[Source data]
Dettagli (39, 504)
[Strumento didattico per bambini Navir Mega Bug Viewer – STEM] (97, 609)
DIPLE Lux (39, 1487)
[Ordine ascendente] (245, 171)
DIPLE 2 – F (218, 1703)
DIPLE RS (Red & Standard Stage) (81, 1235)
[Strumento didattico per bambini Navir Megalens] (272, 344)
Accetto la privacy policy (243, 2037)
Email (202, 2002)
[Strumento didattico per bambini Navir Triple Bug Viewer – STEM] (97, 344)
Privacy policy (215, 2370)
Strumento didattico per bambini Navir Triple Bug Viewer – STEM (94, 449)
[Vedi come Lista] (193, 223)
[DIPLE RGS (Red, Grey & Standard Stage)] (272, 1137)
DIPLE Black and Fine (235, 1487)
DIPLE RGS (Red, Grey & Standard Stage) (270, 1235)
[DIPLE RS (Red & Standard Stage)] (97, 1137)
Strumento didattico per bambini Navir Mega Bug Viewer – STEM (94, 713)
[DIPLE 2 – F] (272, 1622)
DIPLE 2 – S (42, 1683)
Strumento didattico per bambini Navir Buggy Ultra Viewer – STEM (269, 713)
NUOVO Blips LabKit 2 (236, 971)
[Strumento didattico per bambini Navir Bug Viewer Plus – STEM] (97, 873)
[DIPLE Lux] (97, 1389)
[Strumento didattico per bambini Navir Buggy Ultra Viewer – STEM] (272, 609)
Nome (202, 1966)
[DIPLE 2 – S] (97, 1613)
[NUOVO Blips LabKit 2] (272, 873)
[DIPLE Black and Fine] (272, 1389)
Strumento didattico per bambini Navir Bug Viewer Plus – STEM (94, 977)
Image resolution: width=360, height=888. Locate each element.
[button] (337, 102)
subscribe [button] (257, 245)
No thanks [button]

§ **Your assignment**:
What you give back should be exactly the lines of the entries above from the one containing "Nome (202, 1966)" to the end, and nothing more.

§ **Response box**:
Nome (202, 1966)
[DIPLE 2 – S] (97, 1613)
[NUOVO Blips LabKit 2] (272, 873)
[DIPLE Black and Fine] (272, 1389)
Strumento didattico per bambini Navir Bug Viewer Plus – STEM (94, 977)
Image resolution: width=360, height=888. Locate each element.
[button] (337, 102)
subscribe [button] (257, 245)
No thanks [button]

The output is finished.